On a cold afternoon, I went walking with the north country woman. It was exercise and a trip to the drug store for something or another. I've been noticing the paint jobs of fire hydrants and wondering if they might mean something. NCW had inquired of the Grand Rapids Fire Chief as to what the colors might mean. As it turns out there is a color coding so that fire fighters get critical information when they arrive to hook up their hoses to a hydrant. Hydrant caps are painted to indicate the flow rate of the hydrant: blue is very good flow (1500 gallon per minute or more), green is good for residential areas (1000-1499 gallons per minute, and orange (and yellow?) is marginally adequate (500-999 gallons per minute). Outlet caps are similarly marked for amount of hydrant pressure. Orange (yellow?) is normal range (50-120 psi). There's a fire hydrant color site. Who knew? It's apparently a national standard.

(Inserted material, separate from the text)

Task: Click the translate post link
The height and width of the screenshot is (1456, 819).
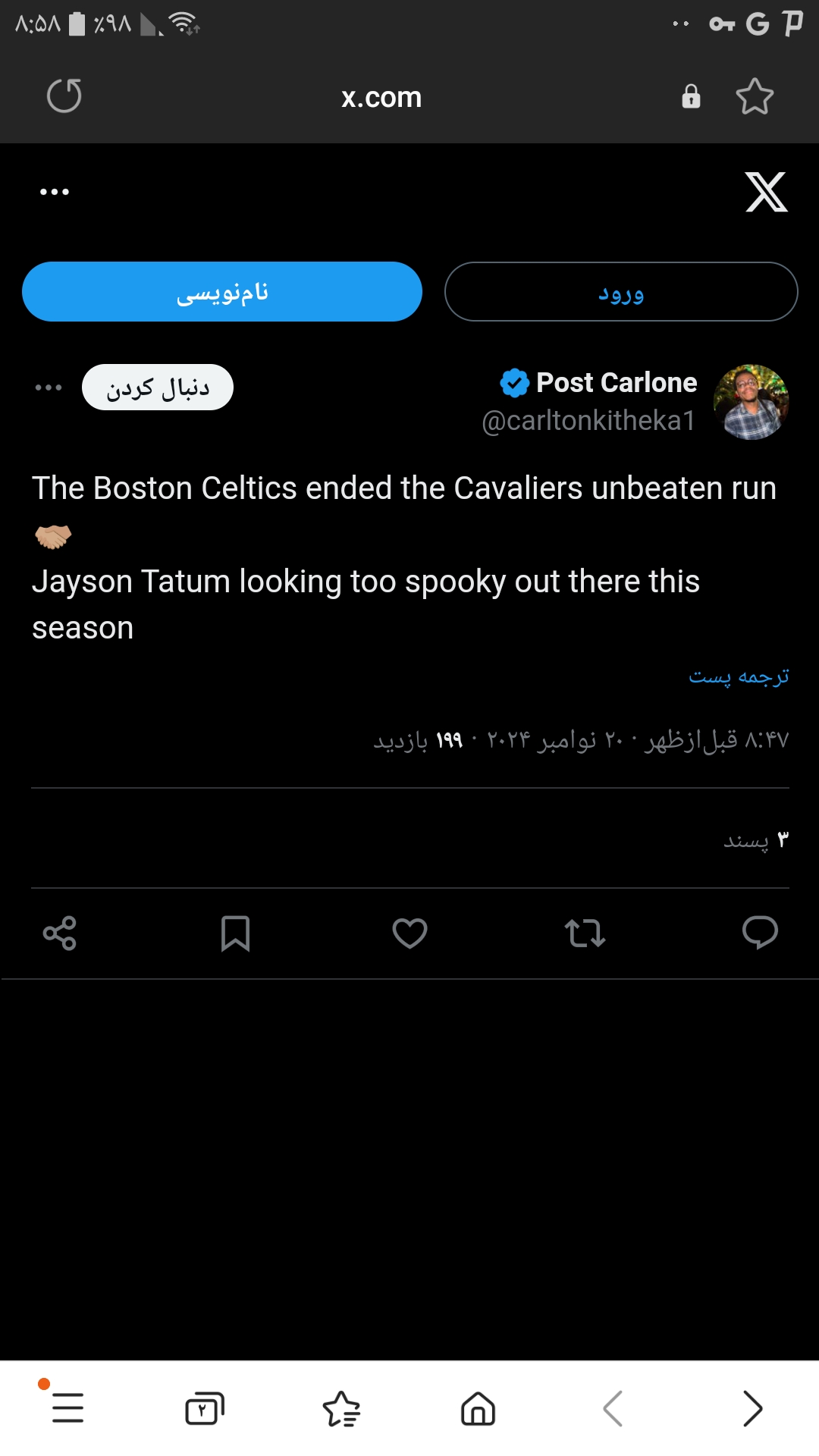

As we walked we noticed a few with green outlet caps, mostly on the busier and perhaps more commercial streets like Grand Avenue, indicating higher hydrant pressure.
An update on the condition of NCW's ankle, in the form of a quiz. Try to guess which ankle was recently the subject of a surgeon's scalpel. The question is made a little more difficult by housing the ankles in socks designed to look like what PP termed psychedelic giraffe skin.
Another pair of socks for scale. Different socks, different ankles. Different psychedelic animal skin.
Today started out as a cold Sunday at about 9º F. and topped out at 28º F. The lakes are pretty much frozen over in the Saintly City and they are snowless, so they look like a shimmering layer of glass. They're pretty attractive and I'll try to get some photos before the first snow spoils the effect.
1 comment:
Good content. I'm impressed, especially so late in the month. That sock thing is questionable, but amusing.
Both of NCW's ankles look pretty good, I must say. Kudo's to her surgeon.